In June 2016, Reverend Dr John P Brown donated his working files from the time he was the non-Indigenous Co-Chair of the National Sorry Day Committee, to AIATSIS. He held this position from 1998 – 2005, a period of great effort on the part of the Committee to establish Sorry Day commemorative events throughout Australia.

Reverend Brown and Fiona Blackburn getting the National Sorry Day Committee papers ready for use.

In 1997, Ronald Wilson, President of the Human Rights and Equal Opportunity Commission, and Mick Dodson, Aboriginal and Torres Strait Islander Social Justice Commissioner, delivered Bringing them home; Report of the National Enquiry into the Separation of Aboriginal and Torres Strait Islander Children from Their Families. The National Sorry Day Committee formed to address two recommendations from that report:

Acknowledgement and apology – Churches and others

6. That churches and other non-government agencies which played a role in the administration of the laws and policies under which Indigenous children were forcibly removed acknowledge that role and in consultation with the Aboriginal and Torres Strait Islander Commission make such formal apologies and participate in such commemorations as may be determined.

Commemoration

7a. That the Aboriginal and Torres Strait Islander Commission, in consultation with the Council for Aboriginal Reconciliation, arrange for a national ‘Sorry Day’ to be celebrated each year to commemorate the history of forcible removals and its effects. (Bringing them home, p. 652)
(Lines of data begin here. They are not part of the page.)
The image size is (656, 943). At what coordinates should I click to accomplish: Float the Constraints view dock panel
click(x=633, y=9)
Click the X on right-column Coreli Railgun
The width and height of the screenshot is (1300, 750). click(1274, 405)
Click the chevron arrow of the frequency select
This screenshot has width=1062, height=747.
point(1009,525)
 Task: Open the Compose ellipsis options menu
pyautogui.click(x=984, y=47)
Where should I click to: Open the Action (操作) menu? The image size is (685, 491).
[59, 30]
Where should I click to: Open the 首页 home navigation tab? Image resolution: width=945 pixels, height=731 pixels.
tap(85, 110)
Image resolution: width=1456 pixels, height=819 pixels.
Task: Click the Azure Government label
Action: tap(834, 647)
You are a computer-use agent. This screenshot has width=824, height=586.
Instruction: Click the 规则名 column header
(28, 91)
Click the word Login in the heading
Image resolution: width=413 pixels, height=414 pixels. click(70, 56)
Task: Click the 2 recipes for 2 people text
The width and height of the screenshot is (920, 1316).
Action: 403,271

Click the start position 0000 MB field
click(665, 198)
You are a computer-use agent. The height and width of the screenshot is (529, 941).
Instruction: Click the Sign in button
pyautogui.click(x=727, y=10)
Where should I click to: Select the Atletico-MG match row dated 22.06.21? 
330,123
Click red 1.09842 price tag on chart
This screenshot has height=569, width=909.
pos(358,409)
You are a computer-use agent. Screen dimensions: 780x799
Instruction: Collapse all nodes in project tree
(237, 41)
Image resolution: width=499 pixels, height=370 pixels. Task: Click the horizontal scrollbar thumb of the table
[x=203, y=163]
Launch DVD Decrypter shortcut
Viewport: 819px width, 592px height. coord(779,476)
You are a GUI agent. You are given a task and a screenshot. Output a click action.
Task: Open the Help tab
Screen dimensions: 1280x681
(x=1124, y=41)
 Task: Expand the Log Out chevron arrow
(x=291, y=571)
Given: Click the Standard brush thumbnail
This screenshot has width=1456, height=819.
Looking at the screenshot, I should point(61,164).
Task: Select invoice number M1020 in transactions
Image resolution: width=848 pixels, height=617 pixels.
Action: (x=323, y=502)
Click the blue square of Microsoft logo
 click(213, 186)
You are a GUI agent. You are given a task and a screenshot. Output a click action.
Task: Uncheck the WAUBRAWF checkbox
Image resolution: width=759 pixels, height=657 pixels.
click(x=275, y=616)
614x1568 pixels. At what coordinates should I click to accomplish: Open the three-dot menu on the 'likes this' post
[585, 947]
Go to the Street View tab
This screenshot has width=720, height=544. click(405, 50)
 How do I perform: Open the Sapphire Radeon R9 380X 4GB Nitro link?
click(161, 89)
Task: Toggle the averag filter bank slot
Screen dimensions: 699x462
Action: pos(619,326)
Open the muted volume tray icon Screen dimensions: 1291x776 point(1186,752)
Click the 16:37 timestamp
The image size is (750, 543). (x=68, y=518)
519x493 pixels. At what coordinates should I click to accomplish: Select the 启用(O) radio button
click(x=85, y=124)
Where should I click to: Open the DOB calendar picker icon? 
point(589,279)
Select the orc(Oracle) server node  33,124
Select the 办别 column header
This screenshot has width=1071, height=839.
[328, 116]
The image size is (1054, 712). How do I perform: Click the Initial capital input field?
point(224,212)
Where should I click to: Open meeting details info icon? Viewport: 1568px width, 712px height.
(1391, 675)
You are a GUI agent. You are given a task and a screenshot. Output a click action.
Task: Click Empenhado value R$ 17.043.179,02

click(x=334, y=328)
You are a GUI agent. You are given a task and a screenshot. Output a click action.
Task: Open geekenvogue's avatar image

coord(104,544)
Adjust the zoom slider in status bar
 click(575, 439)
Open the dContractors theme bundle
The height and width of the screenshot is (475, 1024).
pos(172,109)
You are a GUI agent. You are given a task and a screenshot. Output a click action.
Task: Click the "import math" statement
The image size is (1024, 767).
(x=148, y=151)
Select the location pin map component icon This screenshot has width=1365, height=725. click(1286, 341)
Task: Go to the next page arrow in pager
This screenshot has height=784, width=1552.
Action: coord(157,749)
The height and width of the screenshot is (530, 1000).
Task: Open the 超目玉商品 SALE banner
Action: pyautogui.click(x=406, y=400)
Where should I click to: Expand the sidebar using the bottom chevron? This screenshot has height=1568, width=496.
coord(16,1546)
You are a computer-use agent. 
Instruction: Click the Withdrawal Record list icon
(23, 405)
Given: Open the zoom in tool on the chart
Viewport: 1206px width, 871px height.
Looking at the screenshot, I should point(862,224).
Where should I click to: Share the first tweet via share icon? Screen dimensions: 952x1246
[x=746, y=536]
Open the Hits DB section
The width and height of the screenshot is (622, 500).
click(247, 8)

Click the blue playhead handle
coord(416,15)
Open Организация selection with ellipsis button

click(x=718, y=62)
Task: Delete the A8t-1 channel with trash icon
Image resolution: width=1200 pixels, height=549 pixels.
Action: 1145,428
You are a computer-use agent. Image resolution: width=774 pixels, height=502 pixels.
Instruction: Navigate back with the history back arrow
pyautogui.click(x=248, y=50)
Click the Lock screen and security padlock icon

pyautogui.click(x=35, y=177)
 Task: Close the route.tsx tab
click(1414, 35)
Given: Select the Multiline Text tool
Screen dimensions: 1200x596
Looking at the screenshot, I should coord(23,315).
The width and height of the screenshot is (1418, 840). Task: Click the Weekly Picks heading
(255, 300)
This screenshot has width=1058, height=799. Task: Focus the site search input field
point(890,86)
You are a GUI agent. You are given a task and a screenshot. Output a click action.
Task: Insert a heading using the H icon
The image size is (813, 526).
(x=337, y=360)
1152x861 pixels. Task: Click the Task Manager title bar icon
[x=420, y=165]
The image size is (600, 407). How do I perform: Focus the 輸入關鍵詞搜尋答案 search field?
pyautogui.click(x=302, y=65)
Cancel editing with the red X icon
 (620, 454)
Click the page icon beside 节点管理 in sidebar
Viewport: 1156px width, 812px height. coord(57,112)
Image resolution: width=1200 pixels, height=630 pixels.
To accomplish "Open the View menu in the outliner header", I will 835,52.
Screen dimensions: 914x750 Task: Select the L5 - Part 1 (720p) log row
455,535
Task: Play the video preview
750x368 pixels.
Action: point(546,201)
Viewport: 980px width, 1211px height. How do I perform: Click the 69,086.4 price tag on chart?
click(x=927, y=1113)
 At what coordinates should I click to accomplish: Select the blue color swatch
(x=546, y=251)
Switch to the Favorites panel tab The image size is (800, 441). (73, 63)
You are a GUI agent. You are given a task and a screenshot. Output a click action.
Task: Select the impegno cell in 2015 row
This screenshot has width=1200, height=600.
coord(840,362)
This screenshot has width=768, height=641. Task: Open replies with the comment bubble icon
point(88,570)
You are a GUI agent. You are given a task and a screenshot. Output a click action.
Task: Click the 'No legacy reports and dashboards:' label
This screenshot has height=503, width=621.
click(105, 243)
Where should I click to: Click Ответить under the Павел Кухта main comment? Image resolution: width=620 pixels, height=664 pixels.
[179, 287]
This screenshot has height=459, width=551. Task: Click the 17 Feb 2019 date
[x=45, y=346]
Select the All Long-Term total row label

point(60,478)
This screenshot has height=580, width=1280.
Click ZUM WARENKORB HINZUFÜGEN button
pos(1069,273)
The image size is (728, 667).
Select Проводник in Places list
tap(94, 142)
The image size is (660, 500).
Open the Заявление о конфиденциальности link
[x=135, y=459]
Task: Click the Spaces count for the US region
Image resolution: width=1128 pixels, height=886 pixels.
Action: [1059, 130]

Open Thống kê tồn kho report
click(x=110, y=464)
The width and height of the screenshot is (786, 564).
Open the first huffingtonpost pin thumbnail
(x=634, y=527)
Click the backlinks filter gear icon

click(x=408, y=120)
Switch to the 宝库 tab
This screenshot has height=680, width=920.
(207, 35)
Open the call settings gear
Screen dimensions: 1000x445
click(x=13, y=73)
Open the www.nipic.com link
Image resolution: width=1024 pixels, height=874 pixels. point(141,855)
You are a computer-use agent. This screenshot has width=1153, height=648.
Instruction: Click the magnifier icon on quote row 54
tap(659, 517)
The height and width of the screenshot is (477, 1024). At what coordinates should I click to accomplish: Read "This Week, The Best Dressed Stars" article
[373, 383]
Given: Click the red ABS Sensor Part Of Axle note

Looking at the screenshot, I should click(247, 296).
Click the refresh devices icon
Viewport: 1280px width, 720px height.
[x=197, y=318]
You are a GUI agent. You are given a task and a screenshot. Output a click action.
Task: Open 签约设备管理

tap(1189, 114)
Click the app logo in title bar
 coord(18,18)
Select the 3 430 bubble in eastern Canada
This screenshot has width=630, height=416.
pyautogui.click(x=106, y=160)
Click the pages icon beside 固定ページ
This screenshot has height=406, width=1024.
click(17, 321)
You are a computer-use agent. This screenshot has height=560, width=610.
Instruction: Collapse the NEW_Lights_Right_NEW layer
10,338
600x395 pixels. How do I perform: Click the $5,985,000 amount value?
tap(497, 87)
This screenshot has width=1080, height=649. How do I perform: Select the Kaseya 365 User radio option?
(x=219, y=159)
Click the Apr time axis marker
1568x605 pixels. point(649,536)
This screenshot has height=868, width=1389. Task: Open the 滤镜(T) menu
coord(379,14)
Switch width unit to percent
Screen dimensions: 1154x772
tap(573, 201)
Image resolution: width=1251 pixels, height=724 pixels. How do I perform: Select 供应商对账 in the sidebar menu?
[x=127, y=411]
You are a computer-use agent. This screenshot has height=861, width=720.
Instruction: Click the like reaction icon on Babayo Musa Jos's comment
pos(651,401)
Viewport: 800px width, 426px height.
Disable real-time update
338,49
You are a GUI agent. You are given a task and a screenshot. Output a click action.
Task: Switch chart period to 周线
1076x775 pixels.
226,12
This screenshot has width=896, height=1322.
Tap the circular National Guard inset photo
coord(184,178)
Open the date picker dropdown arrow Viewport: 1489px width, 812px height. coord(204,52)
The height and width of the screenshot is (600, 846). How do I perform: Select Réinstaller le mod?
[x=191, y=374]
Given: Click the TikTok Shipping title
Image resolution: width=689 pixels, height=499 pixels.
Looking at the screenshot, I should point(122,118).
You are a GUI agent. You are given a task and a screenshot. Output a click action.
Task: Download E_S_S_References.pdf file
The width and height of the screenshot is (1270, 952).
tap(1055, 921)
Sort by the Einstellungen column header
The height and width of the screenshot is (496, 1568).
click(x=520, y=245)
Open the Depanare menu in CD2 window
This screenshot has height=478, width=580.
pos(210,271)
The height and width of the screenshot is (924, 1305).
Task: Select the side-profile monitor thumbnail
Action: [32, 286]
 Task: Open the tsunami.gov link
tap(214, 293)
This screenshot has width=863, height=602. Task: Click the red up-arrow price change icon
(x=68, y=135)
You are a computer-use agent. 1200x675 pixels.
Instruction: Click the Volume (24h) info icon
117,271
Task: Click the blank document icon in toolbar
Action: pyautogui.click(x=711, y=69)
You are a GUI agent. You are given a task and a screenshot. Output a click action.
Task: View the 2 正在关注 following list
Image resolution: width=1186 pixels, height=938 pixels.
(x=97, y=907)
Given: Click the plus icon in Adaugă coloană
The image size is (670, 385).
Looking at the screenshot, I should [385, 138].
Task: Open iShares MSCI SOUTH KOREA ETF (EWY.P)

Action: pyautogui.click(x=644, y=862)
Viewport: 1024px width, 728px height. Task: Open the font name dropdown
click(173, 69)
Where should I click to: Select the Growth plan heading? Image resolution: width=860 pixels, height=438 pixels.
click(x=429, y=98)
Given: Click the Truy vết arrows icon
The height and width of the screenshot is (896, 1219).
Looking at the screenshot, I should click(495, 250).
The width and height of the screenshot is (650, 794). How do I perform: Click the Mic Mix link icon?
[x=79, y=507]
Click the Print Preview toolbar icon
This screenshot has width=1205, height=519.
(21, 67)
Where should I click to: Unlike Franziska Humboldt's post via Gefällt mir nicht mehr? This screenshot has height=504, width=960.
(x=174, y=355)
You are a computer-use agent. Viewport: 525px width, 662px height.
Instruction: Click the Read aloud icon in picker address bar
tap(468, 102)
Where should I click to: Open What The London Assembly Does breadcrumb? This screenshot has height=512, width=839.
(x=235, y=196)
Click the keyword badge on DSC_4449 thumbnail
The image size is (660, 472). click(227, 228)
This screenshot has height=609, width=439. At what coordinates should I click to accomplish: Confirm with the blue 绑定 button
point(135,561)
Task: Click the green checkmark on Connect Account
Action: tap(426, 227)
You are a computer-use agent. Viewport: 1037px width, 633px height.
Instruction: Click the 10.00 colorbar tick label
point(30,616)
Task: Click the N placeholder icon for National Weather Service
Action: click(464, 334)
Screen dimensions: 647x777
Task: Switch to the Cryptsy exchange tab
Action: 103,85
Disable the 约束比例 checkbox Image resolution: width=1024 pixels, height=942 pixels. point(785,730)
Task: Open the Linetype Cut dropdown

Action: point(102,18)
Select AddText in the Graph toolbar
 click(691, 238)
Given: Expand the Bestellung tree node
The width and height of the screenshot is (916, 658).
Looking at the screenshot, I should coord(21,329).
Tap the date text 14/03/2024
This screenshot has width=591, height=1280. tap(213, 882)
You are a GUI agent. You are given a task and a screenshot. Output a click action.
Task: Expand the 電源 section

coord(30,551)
Reverend Brown was working for the Uniting Church Aboriginal and Islander Christian Congress when Bringing them home was released. His work entailed travelling around Australia to facilitate dialogue between parishes and their Aboriginal or Torres Strait islander communities. There were two themes in the many conversations he had with Aboriginal and Torres Strait Islander people during these travels: massacres of Aboriginal people during colonial times, and the loss of the children taken into ‘care’. Immediately on release of Bringing them home, Reverend Brown expressed his willingness to be involved in establishing a citizens’ committee of Aboriginal and non-Aboriginal people to establish Sorry Day and begin a journey of healing. The group formed in late 1997; Reverend Brown became the non-Indigenous Co-Chair in 1998, after the first non-Indigenous Co-Chair had to step down. For the next seven years, Reverend Brown worked with Carol Kendall and then Audrey Ngingali Kinnear, the Indigenous Co-Chairs.

Reverend Brown’s donation, MS 5089 Reverend John P Brown; National Sorry Day Committee 1998-2005 conveys the magnitude of the work the committee undertook. For years they coordinated Sorry Day activities around the country, which was named the Journey of Healing from 1999. They advocated for churches to acknowledge the harm done, often unwittingly, by taking children away from their families. They campaigned for the Federal government to make an apology to the Stolen Generations, following the example of the many Australians who signed Sorry Books, and the state and territory governments which apologised for the forced removal of Indigenous children. Initially established to coordinate a national Sorry Day, the group’s activity broadened over time to include campaigning for the implementation of all the Bringing them home recommendations.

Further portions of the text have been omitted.